A: Broad access is risky, but conflicting access is worse because it lets one person complete an entire sensitive process without challenge.
Q: How do security teams know if SoD controls are actually working?
A: SoD controls are working only if live access state matches the approved separation model across systems.
Practitioner guidance
- Build an SoD matrix for toxic combinations Document incompatible role, entitlement, and approval combinations across finance, HR, cloud, IAM, and PAM workflows, then validate the matrix against live access data.
- Review access for conflict patterns, not just overreach Look for identities that can create and approve the same transaction, provision and certify the same access, or deploy and validate the same change.
- Automate continuous SoD checks inside governance workflows Trigger conflict detection during provisioning, role change, emergency access, and certification events so violations are caught before approval closes.
What's in the full article
SecurEnds's full article covers the operational detail this post intentionally leaves for the source:
- Step-by-step SoD matrix construction for finance, HR, IAM, and PAM workflows
- Specific examples of conflicting permissions such as payment creation and approval
- Automated conflict detection and workflow-driven remediation patterns
- Audit and compliance reporting structures for regulated environments
👉 Read SecurEnds's analysis of segregation of duties fraud prevention →
Segregation of duties fraud prevention: where IAM controls fail?
Explore further
04/06/2026 7:00 pm
Segregation of duties is the governance assumption that one identity will not control an entire sensitive process. That assumption was designed for environments where approvals, execution, and review were separated by people and process, but it fails whenever a single user accumulates end-to-end authority. The implication is that SoD is not just a control list item, it is a structural constraint on how accountability is assigned.

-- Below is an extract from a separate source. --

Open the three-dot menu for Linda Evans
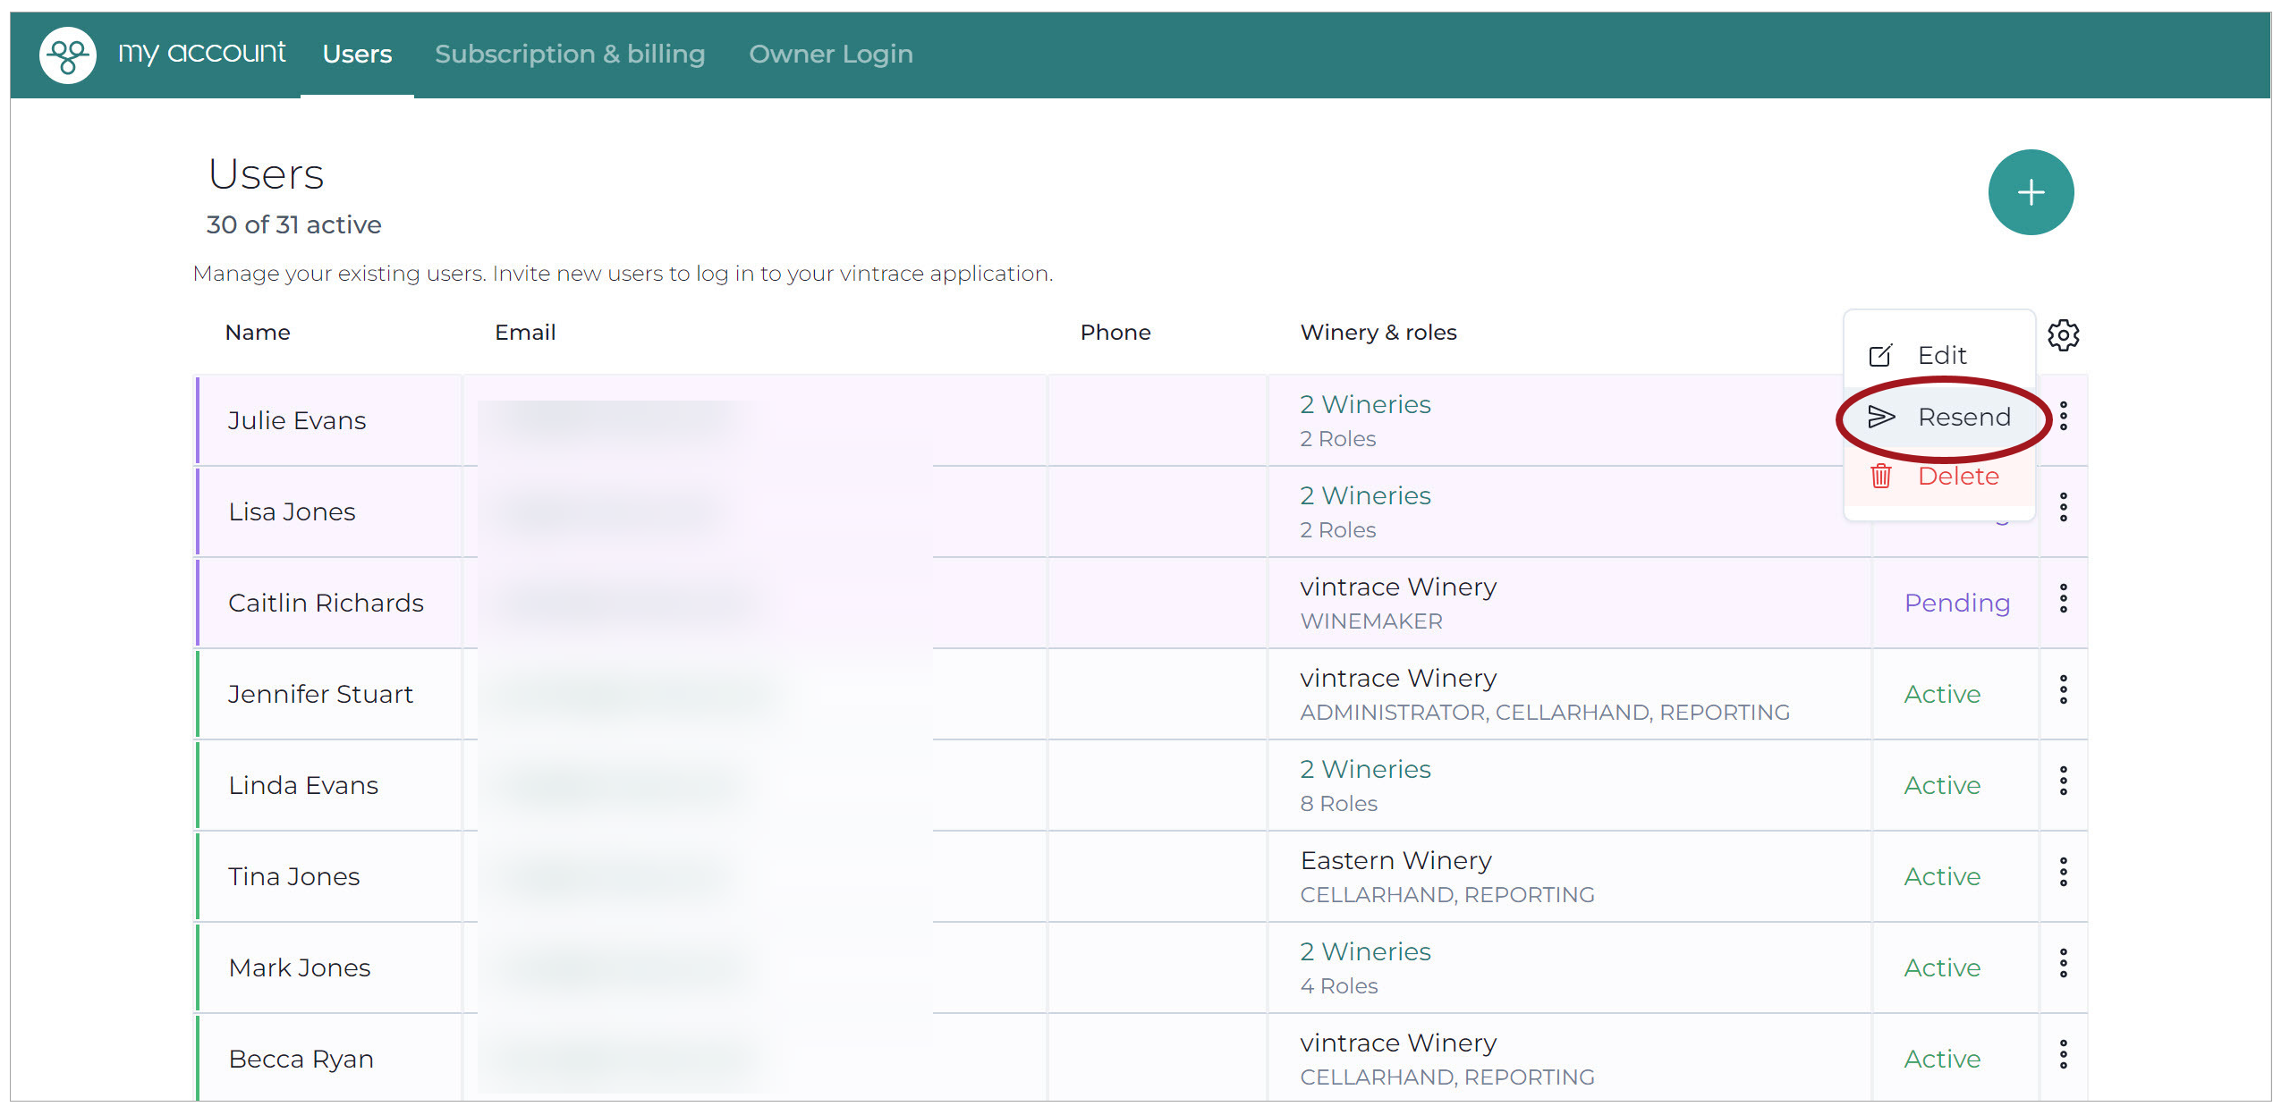Viewport: 2290px width, 1115px height. click(x=2063, y=781)
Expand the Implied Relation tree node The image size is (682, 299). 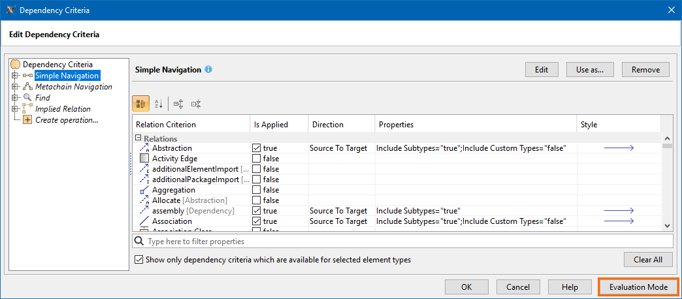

A few things that frame the scale:
- 72% of organisations have experienced or suspect they have experienced a breach of non-human identities, according to The 2024 ESG Report: Managing Non-Human Identities.
- Enterprises that have experienced a compromised NHI averaged 2.7 separate incidents in the past 12 months, which shows how quickly one identity weakness can repeat.
A question worth separating out:
Q: Who is accountable when a single user can both approve and execute a sensitive action?
A: Accountability sits with the organisation’s governance owners, because the failure is structural, not just behavioural. If one identity can approve and execute the same action, the control design allowed the conflict to exist. Frameworks such as SOX, SOC 2, ISO 27001, HIPAA, GDPR, and PCI-DSS all expect clear separation and traceable oversight.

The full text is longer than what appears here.